It’s been a long time since my last post. It’s not that I haven’t been cooking and taking photos; it’s just that I haven’t been making the time to sit down and write about it. I write blogs and do social media for four companies, and I get paid to do that. I don’t get paid to do this blog, so the other stuff tends to take priority. By the time I’m finished with the other stuff, I’m usually all written out. But Wednesday my mom and I made something that reminded me of my childhood, and I simply had to share it.
Gray is on spring break both this week and next week. We talked about going somewhere, but Matt is ‘testing out retirement’ and enjoying it a bit too much. He’d been planning for some time to tear down his old shop and build a bigger, better barn, and now that dream is finally becoming a reality.
He’s so focused on working on building that I cannot seem to tear him away for even a few days, so Gray and I decided to visit my parents. There we were, our last day before heading back to Tennessee, and I started working on my mom. It was clear that I wanted something, so she finally just said, “Spit it out. What do you want?” “Will you make me some caramel corn?” I asked. And so the adventure began.
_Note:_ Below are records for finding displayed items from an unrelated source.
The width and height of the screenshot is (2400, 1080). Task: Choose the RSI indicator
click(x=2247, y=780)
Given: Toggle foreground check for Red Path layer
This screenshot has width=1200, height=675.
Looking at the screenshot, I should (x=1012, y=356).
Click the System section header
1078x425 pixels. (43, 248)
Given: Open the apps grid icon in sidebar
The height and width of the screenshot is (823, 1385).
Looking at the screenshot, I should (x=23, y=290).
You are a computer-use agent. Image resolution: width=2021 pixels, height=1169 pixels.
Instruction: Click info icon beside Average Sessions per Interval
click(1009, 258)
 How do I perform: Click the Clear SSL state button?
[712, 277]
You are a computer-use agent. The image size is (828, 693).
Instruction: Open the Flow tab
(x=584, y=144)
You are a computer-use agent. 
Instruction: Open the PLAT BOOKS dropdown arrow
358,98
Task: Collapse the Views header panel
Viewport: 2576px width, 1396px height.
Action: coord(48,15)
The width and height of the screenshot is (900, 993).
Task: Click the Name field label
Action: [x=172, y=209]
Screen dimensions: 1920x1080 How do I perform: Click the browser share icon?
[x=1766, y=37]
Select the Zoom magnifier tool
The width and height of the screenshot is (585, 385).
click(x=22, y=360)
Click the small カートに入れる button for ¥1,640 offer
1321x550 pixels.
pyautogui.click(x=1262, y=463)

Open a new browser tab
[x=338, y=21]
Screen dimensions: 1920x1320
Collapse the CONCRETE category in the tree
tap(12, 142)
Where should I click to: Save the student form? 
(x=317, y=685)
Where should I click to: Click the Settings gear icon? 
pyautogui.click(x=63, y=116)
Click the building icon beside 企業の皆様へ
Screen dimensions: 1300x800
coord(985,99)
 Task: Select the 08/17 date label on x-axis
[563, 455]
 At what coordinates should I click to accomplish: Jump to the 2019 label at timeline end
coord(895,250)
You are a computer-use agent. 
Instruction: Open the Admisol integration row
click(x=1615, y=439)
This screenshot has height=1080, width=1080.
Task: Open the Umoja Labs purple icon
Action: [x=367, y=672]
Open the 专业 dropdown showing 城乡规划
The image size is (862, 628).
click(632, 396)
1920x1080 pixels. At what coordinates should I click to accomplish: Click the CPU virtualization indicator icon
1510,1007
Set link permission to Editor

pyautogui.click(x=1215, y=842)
Grandma Butler’s Caramel Popcorn
- 3 quarts popped corn (the good stuff made on the stove)
- 1/2 cup brown sugar
- 1/2 cup karo syrup
- 3/4 cup granulated sugar
- 1/2 cup water
- 1/2 teaspoon salt
Cook the above ingredients to crackle or hardball stage, and it spins a thread. Remove from the heat and add:
- 2 teaspoons butter
- 1/2 teaspoon soda
- 1/2 teaspoon vanilla
Pour over the popped corn and mix well.
And as we made it, we reminisced about how my grandma did it, never using a thermometer (of course, we did)…..testing for it to spin like thread, and always knowing when it was perfectly done. The funniest part was that Gray had never had popcorn cooked on the stove with oil. He liked that better than the actual caramel corn, which by the way, I ate my weight in.
As always, I could not leave well enough alone. I had to put some on a cookie sheet and drizzle it with melted milk and white chocolate. I’m pretty sure my grandma wouldn’t mind.
And Matt Mitchell, your half is not at the bottom of the container.